> _REQUIRED WORK_
Repeat the lines of the data that follow, please, starting at the first and stopping after the one with "The width and height of the screenshot is (1912, 1075).".

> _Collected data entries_
=== Section Start ===
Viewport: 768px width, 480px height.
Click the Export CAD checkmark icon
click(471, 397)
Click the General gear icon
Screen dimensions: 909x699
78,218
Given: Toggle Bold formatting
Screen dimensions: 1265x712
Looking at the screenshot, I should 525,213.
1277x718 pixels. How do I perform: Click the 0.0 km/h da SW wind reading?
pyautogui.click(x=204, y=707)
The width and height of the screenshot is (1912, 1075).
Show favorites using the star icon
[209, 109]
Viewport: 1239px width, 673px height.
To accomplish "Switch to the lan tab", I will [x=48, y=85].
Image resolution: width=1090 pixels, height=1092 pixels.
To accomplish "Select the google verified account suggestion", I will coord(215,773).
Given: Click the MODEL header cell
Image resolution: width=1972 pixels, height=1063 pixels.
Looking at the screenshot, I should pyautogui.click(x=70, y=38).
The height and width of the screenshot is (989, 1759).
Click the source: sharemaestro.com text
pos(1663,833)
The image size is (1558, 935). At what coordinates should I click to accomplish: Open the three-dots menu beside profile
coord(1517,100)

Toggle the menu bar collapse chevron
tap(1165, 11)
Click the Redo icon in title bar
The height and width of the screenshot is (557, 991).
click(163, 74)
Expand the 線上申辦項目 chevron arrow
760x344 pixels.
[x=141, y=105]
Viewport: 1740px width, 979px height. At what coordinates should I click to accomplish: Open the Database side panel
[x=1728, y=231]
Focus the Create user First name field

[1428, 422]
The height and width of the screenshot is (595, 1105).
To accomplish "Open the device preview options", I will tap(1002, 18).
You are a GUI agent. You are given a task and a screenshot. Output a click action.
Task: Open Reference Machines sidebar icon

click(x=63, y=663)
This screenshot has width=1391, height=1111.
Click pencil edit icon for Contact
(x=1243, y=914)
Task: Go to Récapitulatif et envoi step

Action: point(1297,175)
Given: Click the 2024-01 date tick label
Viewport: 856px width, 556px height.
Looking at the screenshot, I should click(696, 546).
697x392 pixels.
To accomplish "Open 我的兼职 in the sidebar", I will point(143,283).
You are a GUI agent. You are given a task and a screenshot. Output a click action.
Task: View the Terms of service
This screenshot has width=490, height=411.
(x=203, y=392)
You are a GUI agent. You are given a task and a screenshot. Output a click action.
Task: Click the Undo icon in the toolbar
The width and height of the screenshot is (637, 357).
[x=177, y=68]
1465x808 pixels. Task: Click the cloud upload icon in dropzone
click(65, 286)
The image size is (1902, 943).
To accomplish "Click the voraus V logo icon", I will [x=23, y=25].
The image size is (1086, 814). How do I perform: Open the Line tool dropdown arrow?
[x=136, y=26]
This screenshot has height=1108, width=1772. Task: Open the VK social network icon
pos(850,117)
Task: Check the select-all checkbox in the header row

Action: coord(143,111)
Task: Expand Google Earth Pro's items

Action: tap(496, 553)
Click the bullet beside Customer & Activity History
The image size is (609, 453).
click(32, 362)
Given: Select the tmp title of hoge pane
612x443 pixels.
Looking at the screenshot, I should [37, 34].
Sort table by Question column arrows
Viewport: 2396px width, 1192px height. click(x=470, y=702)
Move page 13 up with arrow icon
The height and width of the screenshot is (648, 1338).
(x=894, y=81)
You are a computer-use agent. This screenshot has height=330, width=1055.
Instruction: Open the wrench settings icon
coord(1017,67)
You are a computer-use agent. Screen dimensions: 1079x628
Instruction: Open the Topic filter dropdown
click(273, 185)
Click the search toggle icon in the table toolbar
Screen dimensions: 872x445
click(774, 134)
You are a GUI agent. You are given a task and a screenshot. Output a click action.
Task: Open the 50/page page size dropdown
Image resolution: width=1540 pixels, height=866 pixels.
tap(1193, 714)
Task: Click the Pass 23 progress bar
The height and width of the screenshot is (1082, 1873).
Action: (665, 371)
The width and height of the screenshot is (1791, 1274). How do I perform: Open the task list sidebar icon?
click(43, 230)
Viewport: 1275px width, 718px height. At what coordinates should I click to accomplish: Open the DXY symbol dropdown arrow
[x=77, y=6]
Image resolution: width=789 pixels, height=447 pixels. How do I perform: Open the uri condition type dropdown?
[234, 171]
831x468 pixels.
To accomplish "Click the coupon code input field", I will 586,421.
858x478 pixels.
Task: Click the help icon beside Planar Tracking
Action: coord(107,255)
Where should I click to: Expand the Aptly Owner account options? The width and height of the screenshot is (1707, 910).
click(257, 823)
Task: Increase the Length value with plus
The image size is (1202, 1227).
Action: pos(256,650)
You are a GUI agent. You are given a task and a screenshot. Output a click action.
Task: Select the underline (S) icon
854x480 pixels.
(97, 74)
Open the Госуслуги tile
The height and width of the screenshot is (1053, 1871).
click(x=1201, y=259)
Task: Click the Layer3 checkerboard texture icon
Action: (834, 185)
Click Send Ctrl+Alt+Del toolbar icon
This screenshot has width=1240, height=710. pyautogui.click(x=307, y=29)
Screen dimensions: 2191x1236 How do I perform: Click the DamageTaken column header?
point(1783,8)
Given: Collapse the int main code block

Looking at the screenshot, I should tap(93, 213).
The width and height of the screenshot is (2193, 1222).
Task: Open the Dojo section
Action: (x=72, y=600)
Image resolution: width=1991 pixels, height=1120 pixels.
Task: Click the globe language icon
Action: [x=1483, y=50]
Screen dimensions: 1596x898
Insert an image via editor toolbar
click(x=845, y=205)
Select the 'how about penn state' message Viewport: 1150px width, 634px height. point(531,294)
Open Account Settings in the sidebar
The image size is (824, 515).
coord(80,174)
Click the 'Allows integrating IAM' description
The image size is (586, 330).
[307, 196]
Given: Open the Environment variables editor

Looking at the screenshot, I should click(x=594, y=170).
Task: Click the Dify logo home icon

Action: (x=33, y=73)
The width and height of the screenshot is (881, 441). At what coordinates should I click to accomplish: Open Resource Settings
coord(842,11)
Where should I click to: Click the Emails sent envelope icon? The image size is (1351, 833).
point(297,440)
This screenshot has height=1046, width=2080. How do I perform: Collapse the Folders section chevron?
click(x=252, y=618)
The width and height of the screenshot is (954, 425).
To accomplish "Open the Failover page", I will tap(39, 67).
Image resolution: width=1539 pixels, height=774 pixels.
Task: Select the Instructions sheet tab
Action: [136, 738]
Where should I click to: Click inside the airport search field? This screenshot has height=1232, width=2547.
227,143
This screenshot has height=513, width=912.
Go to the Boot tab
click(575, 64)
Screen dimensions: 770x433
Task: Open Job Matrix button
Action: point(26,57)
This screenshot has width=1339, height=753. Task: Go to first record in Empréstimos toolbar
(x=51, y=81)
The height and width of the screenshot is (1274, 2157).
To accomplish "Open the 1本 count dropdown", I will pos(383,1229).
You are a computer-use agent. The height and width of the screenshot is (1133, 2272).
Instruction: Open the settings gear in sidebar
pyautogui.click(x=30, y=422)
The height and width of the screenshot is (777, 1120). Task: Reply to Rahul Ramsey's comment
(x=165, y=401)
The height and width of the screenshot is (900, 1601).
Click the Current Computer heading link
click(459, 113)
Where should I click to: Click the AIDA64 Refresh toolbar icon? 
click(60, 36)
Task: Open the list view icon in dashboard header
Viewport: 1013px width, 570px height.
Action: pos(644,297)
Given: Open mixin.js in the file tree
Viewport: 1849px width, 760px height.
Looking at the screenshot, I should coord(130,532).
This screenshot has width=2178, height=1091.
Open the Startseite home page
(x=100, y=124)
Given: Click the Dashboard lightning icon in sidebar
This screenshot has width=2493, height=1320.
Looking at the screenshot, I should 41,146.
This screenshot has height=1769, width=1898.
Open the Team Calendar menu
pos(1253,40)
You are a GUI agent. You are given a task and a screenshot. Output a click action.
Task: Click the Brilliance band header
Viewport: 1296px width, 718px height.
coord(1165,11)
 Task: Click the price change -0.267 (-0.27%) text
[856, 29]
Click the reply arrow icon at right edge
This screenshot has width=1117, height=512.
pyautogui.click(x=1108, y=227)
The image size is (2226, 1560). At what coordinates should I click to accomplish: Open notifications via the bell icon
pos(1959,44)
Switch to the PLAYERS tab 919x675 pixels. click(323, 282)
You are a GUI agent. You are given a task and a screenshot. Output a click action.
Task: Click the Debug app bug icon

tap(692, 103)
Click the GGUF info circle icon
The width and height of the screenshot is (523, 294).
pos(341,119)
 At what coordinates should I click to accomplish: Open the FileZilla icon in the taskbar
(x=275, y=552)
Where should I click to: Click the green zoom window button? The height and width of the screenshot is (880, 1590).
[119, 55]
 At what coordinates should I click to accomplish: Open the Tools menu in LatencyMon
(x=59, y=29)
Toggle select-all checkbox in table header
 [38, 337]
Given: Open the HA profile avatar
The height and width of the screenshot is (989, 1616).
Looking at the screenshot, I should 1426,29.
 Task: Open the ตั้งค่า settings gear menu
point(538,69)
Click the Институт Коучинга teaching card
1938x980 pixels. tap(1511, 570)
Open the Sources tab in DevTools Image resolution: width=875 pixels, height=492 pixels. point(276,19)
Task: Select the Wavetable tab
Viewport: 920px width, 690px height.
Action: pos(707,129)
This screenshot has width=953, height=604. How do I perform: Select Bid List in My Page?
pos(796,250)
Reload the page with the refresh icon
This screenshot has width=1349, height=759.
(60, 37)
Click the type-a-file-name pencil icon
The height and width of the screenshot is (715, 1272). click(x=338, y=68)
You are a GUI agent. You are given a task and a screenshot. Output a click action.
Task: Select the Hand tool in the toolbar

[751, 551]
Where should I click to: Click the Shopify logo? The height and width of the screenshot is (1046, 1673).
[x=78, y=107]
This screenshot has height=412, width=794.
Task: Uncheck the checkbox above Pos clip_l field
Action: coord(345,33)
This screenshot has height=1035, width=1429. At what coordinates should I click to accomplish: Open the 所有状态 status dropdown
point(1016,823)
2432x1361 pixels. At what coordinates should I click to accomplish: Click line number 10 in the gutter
=== Section End ===
> _SOLUTION TO THIS TASK_
Viewport: 768px width, 480px height.
Click the Export CAD checkmark icon
click(471, 397)
Click the General gear icon
Screen dimensions: 909x699
78,218
Given: Toggle Bold formatting
Screen dimensions: 1265x712
Looking at the screenshot, I should 525,213.
1277x718 pixels. How do I perform: Click the 0.0 km/h da SW wind reading?
pyautogui.click(x=204, y=707)
The width and height of the screenshot is (1912, 1075).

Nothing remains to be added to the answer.